Olhando para o seu terreno, Patrícia Campos lembra que no início ninguém queria morangos, eles queriam framboesas e mirtilos (berries). “Começamos do zero. Até hoje, com o dinheiro dos morangos, nos alimentamos praticamente o ano todo. Com o meu grupo familiar colhemos entre 100 a 150 quilos por dia, várias vezes por semana. Vendemos em feiras e agora eles também vêm comprar de nós. E como já é uma atividade importante para nós, a questão da água é fundamental para a manutenção dessa atividade, sem ela não teremos como prosperar”, afirma Patricia Campos.

Ele acrescenta que “com a chegada da água direta, teremos um sistema de irrigação mais permanente e poderemos aumentar nossa produção para mais de 200 quilos por dia, o que nos ajudará a passar melhor o inverno e também ter água direta em nossas casas”.

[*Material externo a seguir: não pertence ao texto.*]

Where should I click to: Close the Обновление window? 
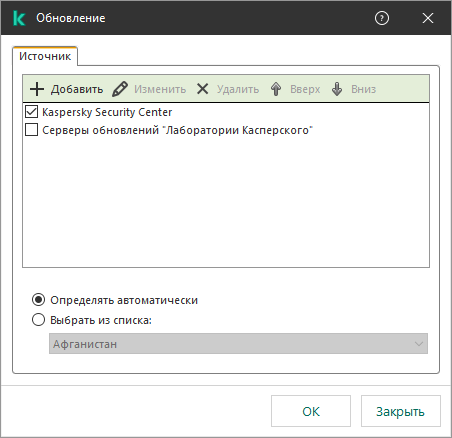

Em todo caso, destaca que “a água é o mais importante no momento, traz felicidade, a maioria dos poços estão secos, a mudança climática afetou todo o Chile, por isso a água é um recurso que devemos cuidar, água é vida, sem água tudo morre”.

Nos Saltos de Chancagua, várias famílias têm feito do cultivo de hortaliças e pequenas árvores frutíferas uma atividade central em suas vidas, por isso a escassez de água preocupava muito eles, até o surgimento do projeto de abastecimento de água. Obra densa que já está pronta e que vai beneficiar 23 famílias.